Nicolau Maquiavel foi um estadista italiano, nascido em 1469 em Florença. Serviu por muitos anos como diplomata na República Florentina e dizia que a política era realizada à base de crimes e traições.
Baseando-se em sua experiência, escreve O Príncipe por volta de 1513, não publicado até 1532.
Leo Strauss divide a obra em quatro partes: As várias formas de principados; o príncipe e seus inimigos; o príncipe e seus sujeitos ou amigos; prudência e oportunidade (STRAUSS, 1957, p.55).
Leo Strauss se posiciona sobre O Príncipe da seguinte forma:
Como professor de príncipes ou de novos príncipes em geral, Maquiavel não está especialmente preocupado com os problemas específicos enfrentados por príncipes italianos contemporâneos. Esses problemas específicos seriam de interesse para ele apenas como ilustrações de problemas típicos. O objetivo principal de O príncipe, então, não é dar conselhos particulares para um príncipe italiano contemporâneo, mas estabelecer um ensino sobre príncipes totalmente novos em estados totalmente novos, ou um ensinamento chocante sobre os fenômenos mais chocantes[1].

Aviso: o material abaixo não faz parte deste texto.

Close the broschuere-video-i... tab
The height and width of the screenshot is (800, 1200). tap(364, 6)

Em O Príncipe, Maquiavel vai dizer que é necessário tomar alguns atos arbitrários a fim de manter-se no poder:
(...) Se um príncipe quiser manter-se no poder, frequentemente será forçado a não ser bom, pois quando é corrupta aquela comunidade - seja ela o povo, os soldados ou os grandes - da qual julgues ter necessidade para conservar-te no poder, convém-te atender ao seu humor para satisfazê-la, e então as boas obras poderão te ser prejudiciais[2].
Nesses termos, o fato do príncipe significaria um ato arbitrário da administração.

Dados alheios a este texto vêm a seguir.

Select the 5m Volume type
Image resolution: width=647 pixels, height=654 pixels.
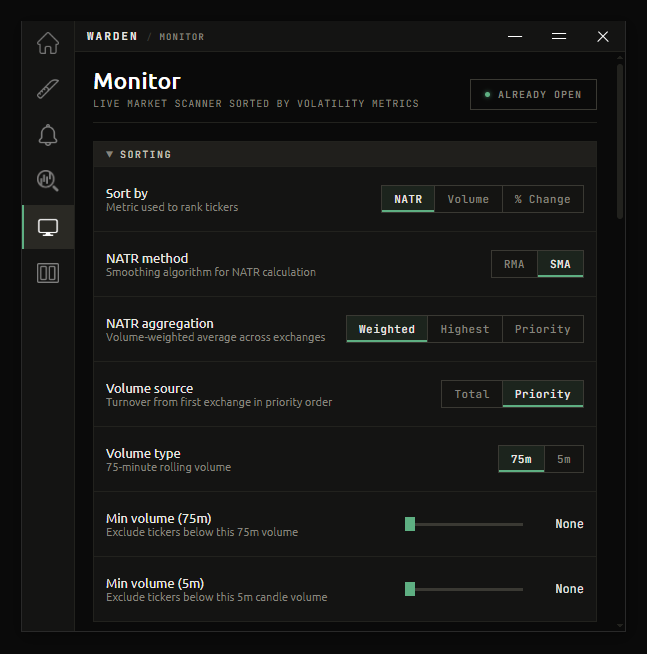[564, 459]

No que pertine aos contratos públicos, falamos de fato do príncipe para designar uma medida tomada pela administração, tendo impacto na execução de um contrato em que seja parte.
Quando contrata, a administração tem algumas prerrogativas, tais como rescisão unilateral do contrato, poder de sanção e fiscalização, poder de modificação unilateral do contrato etc.

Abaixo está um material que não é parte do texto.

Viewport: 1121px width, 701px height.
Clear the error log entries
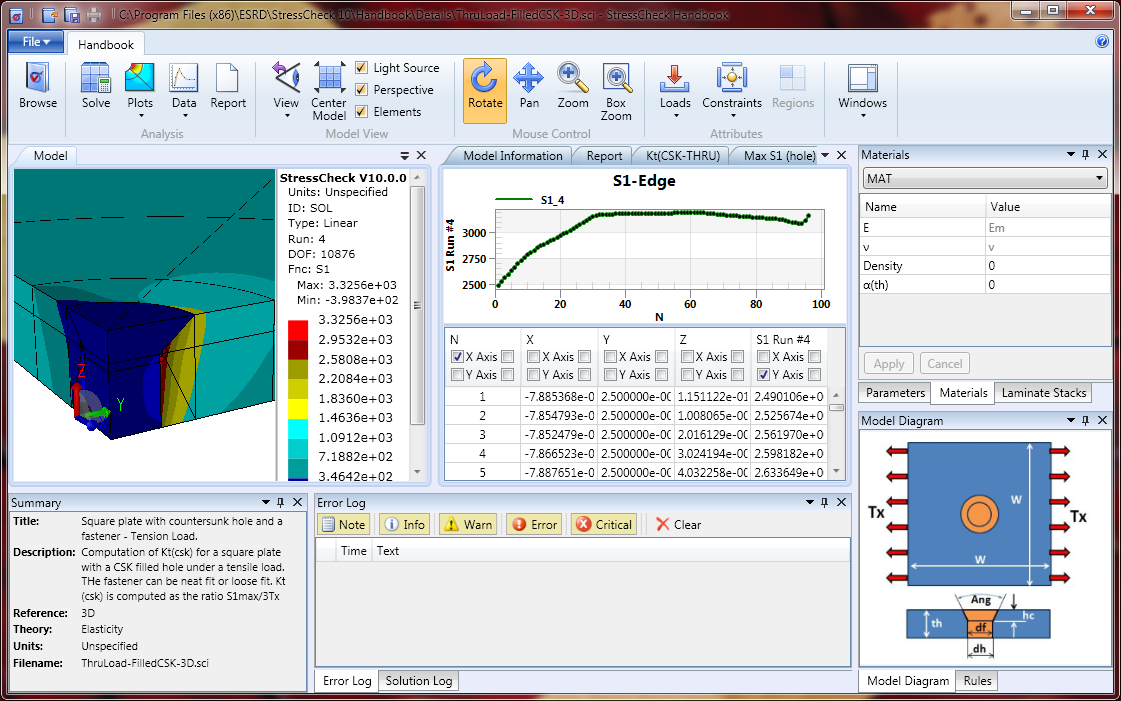[x=678, y=524]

Todavia, pode ocorrer situações em que a administração exigirá ainda mais do contratado, aumentando suas obrigações contratuais.
Essas medidas tornam mais difícil ou oneroso o desempenho das funções contratuais estabelecidas anteriormente e a essa situação se denomina fato do príncipe.
Em 2018, no caso envolvendo a Administração (Furnas) e a empreiteira Camargo Correia, o STF decidiu que contrato em que onera excessivamente a parte deve ser repactuado, bem como a União deve ser responsabilizada em face do desequilíbrio das condições econômicas.
No caso analisado, o contrato foi celebrado em 22/01/88, quando vigente o Decreto-Lei n. 406/1968, que estabelecia a isenção do Imposto sobre Serviço (ISS) na execução de obra de construção civil. Posteriormente, com a promulgação da Constituição Federal, em outubro de 1988, foi vedada a isenção tributária heterônoma, passando o ISS a ser exigido pelos Municípios goianos à alíquota de 4%. Tal elevação do custo do serviço configurou, portanto, ato geral e imprevisível passível de reparação por parte da Administração (FURNAS) contratante, por aplicação da teoria do fato do príncipe.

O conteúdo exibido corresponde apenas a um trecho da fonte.